All you needed to know was the answers to 15 questions. Simple, right?
Wrong. In the show's original 16 year run only five people were ever able to correctly answer enough questions to become millionaires.
Or, perhaps, six...
In September 2001, a particularly befuddled British Army Major named Charles Ingram blundered his way to the million quid. He would vocalise his bizarre thought processes by cycling through the four possible answers to each question before eventually settling on one and then abruptly changing his mind to go with an entirely different option.
He would say things like, "The answer must be [British boy band] A1 because I've never heard of Craig David," then suddenly pull the handbrake and go with Craig David as his final answer.
His peculiar and long winded method often left Tarrant in a state of showy exasperation. There was seemingly no rhyme nor reason to his mad choices. But no matter how wrong Ingram was he would always miraculously pivot to the correct answer at the very last second to progress to the next question.
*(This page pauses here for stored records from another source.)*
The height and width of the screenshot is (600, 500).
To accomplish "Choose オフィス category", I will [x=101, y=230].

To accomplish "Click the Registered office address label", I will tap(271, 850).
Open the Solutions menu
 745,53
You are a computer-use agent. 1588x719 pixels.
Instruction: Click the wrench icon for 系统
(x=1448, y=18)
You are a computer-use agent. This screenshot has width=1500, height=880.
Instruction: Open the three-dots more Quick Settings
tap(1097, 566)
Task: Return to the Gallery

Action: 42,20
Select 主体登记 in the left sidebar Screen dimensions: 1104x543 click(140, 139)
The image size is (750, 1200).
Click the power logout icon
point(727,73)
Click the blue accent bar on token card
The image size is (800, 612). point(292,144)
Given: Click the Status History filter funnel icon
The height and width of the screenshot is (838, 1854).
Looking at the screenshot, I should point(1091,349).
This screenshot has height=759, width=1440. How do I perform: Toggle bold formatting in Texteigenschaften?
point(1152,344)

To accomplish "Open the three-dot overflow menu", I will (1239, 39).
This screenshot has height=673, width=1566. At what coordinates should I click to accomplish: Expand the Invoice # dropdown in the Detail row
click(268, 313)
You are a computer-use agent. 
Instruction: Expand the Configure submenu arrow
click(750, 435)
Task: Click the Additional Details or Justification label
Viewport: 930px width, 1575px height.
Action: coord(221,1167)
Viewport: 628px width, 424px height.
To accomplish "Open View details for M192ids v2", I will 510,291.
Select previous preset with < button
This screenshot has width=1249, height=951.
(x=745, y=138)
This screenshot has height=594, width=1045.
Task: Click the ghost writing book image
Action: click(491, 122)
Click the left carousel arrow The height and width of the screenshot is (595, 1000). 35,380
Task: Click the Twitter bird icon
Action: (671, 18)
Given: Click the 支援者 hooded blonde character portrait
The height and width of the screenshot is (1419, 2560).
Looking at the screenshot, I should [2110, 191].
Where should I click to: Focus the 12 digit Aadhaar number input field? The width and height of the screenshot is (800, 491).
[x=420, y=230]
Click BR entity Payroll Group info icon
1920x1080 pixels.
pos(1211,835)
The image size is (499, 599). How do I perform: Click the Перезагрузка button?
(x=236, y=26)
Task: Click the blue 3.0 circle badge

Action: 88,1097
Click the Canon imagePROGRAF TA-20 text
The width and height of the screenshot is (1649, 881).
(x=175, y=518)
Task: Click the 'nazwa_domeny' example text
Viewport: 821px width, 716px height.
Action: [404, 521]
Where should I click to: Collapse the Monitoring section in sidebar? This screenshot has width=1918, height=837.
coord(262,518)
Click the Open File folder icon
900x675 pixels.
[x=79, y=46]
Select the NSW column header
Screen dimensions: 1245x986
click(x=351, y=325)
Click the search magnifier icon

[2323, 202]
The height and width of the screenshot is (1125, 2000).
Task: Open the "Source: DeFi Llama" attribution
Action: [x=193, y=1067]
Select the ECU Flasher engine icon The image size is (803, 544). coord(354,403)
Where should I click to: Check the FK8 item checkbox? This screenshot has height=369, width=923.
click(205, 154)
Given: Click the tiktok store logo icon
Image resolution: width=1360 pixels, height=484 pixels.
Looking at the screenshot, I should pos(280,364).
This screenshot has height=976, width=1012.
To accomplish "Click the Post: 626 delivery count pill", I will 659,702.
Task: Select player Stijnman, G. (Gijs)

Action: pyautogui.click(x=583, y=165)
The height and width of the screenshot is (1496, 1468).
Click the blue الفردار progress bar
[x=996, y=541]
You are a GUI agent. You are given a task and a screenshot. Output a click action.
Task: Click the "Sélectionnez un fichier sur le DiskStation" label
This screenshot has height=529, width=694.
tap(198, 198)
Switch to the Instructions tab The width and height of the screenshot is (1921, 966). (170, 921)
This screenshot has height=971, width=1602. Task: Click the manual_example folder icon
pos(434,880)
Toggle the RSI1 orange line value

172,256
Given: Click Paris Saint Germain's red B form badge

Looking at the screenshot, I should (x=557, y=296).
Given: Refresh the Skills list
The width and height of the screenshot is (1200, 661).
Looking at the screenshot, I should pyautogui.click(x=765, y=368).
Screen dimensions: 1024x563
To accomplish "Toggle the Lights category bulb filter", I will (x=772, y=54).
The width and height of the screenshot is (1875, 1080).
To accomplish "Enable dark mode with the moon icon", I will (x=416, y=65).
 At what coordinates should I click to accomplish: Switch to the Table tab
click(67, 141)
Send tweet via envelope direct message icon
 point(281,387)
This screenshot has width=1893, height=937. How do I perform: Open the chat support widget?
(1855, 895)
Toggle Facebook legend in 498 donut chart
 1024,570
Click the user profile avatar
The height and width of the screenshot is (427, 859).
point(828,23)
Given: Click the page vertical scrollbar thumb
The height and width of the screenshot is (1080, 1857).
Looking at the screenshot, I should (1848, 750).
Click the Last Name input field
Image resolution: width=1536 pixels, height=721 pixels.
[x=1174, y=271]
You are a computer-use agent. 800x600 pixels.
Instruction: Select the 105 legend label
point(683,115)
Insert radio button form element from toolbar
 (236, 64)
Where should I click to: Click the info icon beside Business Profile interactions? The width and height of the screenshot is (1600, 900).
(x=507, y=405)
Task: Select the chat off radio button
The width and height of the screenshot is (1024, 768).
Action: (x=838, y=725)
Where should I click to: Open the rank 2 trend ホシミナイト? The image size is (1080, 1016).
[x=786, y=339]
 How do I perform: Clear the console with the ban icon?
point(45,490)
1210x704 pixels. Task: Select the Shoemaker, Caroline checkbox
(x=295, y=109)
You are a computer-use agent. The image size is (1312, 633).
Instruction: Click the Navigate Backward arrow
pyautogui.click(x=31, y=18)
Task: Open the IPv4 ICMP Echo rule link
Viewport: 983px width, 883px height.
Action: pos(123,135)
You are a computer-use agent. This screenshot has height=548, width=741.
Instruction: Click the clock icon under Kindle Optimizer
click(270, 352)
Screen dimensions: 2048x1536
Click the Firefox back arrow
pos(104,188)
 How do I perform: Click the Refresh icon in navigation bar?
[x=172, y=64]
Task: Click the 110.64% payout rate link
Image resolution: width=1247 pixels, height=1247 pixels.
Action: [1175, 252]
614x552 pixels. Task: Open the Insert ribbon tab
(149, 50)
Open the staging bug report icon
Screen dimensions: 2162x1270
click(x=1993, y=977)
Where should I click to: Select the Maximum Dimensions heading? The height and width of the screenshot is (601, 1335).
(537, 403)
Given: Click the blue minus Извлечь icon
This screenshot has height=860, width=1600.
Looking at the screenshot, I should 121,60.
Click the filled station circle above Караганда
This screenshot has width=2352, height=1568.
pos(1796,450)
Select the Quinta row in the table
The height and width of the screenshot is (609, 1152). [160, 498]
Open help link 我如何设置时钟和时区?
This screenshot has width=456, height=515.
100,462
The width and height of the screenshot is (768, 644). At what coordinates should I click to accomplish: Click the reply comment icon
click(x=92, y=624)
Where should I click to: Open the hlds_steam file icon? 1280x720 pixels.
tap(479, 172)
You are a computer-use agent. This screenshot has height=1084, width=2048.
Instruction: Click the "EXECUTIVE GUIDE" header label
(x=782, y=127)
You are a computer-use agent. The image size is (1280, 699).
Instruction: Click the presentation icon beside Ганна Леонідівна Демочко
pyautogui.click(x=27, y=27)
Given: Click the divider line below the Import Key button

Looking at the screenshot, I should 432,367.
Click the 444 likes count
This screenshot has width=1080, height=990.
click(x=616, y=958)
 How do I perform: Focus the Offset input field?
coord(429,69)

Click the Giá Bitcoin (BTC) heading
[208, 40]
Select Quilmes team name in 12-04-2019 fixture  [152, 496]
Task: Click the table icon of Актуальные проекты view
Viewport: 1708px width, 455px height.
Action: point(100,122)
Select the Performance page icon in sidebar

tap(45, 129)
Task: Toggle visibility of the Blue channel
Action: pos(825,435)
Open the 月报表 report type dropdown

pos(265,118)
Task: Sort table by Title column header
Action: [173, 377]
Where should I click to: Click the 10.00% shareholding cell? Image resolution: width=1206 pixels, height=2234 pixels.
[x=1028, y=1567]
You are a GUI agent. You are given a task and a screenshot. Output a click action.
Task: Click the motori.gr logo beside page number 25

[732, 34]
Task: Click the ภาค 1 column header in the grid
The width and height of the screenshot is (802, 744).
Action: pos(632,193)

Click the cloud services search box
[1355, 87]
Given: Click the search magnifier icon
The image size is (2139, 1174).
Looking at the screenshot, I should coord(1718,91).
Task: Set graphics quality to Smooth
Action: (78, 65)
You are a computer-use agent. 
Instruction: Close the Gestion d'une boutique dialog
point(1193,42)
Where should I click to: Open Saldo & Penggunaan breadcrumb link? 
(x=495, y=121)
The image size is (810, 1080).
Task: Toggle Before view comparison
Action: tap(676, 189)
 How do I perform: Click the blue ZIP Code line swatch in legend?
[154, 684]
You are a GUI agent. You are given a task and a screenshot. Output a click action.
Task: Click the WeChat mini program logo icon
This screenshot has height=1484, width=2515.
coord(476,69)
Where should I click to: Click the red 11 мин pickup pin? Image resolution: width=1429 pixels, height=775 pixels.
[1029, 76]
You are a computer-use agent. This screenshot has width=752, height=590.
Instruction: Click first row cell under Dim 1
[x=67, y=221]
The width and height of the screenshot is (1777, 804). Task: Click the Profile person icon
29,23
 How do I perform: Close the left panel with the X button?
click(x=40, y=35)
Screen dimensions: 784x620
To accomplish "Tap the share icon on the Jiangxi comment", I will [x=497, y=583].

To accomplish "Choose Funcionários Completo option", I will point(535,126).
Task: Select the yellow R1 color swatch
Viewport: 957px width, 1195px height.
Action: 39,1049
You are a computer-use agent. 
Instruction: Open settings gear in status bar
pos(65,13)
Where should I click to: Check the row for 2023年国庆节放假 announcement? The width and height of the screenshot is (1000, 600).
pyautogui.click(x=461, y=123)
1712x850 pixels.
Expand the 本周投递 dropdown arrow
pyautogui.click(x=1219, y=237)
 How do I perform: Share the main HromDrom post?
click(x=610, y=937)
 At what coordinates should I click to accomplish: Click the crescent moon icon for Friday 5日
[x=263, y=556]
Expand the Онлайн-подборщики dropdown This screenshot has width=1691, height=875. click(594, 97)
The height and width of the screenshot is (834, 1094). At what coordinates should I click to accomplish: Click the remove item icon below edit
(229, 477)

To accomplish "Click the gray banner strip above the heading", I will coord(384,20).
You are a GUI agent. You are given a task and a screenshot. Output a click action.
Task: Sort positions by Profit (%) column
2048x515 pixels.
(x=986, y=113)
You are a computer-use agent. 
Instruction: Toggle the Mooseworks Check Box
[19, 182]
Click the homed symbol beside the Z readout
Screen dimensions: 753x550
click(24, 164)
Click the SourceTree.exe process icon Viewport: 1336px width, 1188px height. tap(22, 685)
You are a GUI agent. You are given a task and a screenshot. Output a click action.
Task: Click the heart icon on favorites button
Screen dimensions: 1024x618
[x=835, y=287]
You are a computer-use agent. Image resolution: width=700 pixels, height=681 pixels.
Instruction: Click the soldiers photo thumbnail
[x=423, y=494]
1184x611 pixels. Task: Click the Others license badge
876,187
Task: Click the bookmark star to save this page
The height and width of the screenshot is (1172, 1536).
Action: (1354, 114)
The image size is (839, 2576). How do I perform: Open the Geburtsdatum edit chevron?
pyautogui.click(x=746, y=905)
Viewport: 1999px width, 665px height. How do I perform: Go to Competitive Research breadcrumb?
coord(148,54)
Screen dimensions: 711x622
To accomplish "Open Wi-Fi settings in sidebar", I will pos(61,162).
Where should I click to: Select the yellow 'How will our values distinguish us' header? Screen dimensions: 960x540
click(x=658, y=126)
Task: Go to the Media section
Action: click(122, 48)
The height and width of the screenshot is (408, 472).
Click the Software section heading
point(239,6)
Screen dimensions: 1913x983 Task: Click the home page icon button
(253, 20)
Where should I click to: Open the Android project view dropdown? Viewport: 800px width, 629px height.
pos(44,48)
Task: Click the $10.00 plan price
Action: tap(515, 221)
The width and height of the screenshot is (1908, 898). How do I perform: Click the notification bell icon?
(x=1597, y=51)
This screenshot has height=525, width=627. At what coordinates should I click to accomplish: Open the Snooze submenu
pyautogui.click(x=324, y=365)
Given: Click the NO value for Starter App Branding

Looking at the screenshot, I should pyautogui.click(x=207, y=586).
But maybe it wasn't a miracle. As Ingram spluttered his way to the million pound prize a sound technician started to notice something fishy; an audience member, or members, with a frog in their throat.
What he noticed was that every time the Major settled on a wrong answer someone would cough and, like a marching soldier dutifully following orders, Ingram would sharply about turn without missing a step and pick a different answer.
Had he and his quiz show crazy wife, herself a former contestant on the show, hatched a daring scheme to successfully scam the show? That's what the producers certainly said during Ingram's court trial.
Far from the bumbling doofus he appeared, Ingram was a member of Mensa with a bachelor of engineering and masters degree in corporate management. He argued that there was no crazy coughing plan and that his stammering befuddlement was all just an act so as to make him an entertaining contestant.
During the trial his lawyer noted that there were 192 coughs the night Ingram won and Tarrant himself testified that nothing had aroused his suspicions during filming.
What makes Quiz so compelling is that it makes the case for both, defense and prosecution, with its Academy Award nominated director Stephen Frears (High Fidelity, Dangerous Liaisons) wrapping events around the high stakes court trial.
Superbly acted, especially Michael Sheen's uncannily accurate performance as Tarrant, Quiz is witty, gripping and thoroughly addictive viewing. But did Ingram do it? Well, that's Quiz's million dollar question.